Your task:
Turn every entry below into a JSON list of strings, one string per line, leaving out the blank lines.

++++++++++

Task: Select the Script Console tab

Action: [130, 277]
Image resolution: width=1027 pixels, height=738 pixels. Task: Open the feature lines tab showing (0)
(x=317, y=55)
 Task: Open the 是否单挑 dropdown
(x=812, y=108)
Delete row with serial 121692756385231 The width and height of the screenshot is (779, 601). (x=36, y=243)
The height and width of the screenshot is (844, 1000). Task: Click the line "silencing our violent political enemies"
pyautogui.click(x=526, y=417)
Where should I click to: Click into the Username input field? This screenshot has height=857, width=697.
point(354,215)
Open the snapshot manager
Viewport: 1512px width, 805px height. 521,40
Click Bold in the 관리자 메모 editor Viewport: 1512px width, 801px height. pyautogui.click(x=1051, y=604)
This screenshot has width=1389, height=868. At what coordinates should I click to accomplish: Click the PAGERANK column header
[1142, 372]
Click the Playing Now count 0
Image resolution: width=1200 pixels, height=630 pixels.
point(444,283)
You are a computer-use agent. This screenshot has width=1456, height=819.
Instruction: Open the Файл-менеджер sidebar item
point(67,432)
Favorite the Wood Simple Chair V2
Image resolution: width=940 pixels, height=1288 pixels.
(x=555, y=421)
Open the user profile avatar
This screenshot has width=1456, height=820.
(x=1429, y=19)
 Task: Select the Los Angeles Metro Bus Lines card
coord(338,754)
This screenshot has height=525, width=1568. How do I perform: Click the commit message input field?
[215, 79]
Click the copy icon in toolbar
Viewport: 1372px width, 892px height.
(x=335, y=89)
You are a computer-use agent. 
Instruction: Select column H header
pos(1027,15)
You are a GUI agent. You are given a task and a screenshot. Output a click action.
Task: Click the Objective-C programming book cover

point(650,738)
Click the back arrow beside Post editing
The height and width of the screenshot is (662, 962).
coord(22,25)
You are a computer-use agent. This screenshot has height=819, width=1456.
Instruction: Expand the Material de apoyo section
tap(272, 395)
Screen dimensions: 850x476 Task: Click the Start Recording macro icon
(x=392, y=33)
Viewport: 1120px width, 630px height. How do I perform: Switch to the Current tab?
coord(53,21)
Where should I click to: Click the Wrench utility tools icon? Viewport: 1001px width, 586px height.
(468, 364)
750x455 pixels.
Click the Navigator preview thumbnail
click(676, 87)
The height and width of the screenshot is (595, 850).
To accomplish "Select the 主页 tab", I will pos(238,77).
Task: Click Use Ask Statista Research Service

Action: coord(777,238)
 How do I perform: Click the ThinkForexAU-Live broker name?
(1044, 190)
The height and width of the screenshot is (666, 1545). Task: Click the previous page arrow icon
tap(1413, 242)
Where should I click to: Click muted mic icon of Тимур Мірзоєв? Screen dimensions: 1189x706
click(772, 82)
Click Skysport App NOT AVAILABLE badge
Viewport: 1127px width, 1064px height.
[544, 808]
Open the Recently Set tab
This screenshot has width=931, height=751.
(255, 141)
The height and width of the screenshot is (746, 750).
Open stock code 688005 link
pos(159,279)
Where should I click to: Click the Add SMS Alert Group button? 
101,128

++++++++++

Full solution:
[
  "Task: Select the Script Console tab",
  "Action: [130, 277]",
  "Image resolution: width=1027 pixels, height=738 pixels. Task: Open the feature lines tab showing (0)",
  "(x=317, y=55)",
  " Task: Open the 是否单挑 dropdown",
  "(x=812, y=108)",
  "Delete row with serial 121692756385231 The width and height of the screenshot is (779, 601). (x=36, y=243)",
  "The height and width of the screenshot is (844, 1000). Task: Click the line \"silencing our violent political enemies\"",
  "pyautogui.click(x=526, y=417)",
  "Where should I click to: Click into the Username input field? This screenshot has height=857, width=697.",
  "point(354,215)",
  "Open the snapshot manager",
  "Viewport: 1512px width, 805px height. 521,40",
  "Click Bold in the 관리자 메모 editor Viewport: 1512px width, 801px height. pyautogui.click(x=1051, y=604)",
  "This screenshot has width=1389, height=868. At what coordinates should I click to accomplish: Click the PAGERANK column header",
  "[1142, 372]",
  "Click the Playing Now count 0",
  "Image resolution: width=1200 pixels, height=630 pixels.",
  "point(444,283)",
  "You are a computer-use agent. This screenshot has width=1456, height=819.",
  "Instruction: Open the Файл-менеджер sidebar item",
  "point(67,432)",
  "Favorite the Wood Simple Chair V2",
  "Image resolution: width=940 pixels, height=1288 pixels.",
  "(x=555, y=421)",
  "Open the user profile avatar",
  "This screenshot has width=1456, height=820.",
  "(x=1429, y=19)",
  " Task: Select the Los Angeles Metro Bus Lines card",
  "coord(338,754)",
  "This screenshot has height=525, width=1568. How do I perform: Click the commit message input field?",
  "[215, 79]",
  "Click the copy icon in toolbar",
  "Viewport: 1372px width, 892px height.",
  "(x=335, y=89)",
  "You are a computer-use agent. ",
  "Instruction: Select column H header",
  "pos(1027,15)",
  "You are a GUI agent. You are given a task and a screenshot. Output a click action.",
  "Task: Click the Objective-C programming book cover",
  "point(650,738)",
  "Click the back arrow beside Post editing",
  "The height and width of the screenshot is (662, 962).",
  "coord(22,25)",
  "You are a computer-use agent. This screenshot has height=819, width=1456.",
  "Instruction: Expand the Material de apoyo section",
  "tap(272, 395)",
  "Screen dimensions: 850x476 Task: Click the Start Recording macro icon",
  "(x=392, y=33)",
  "Viewport: 1120px width, 630px height. How do I perform: Switch to the Current tab?",
  "coord(53,21)",
  "Where should I click to: Click the Wrench utility tools icon? Viewport: 1001px width, 586px height.",
  "(468, 364)",
  "750x455 pixels.",
  "Click the Navigator preview thumbnail",
  "click(676, 87)",
  "The height and width of the screenshot is (595, 850).",
  "To accomplish \"Select the 主页 tab\", I will pos(238,77).",
  "Task: Click Use Ask Statista Research Service",
  "Action: coord(777,238)",
  " How do I perform: Click the ThinkForexAU-Live broker name?",
  "(1044, 190)",
  "The height and width of the screenshot is (666, 1545). Task: Click the previous page arrow icon",
  "tap(1413, 242)",
  "Where should I click to: Click muted mic icon of Тимур Мірзоєв? Screen dimensions: 1189x706",
  "click(772, 82)",
  "Click Skysport App NOT AVAILABLE badge",
  "Viewport: 1127px width, 1064px height.",
  "[544, 808]",
  "Open the Recently Set tab",
  "This screenshot has width=931, height=751.",
  "(255, 141)",
  "The height and width of the screenshot is (746, 750).",
  "Open stock code 688005 link",
  "pos(159,279)",
  "Where should I click to: Click the Add SMS Alert Group button? ",
  "101,128"
]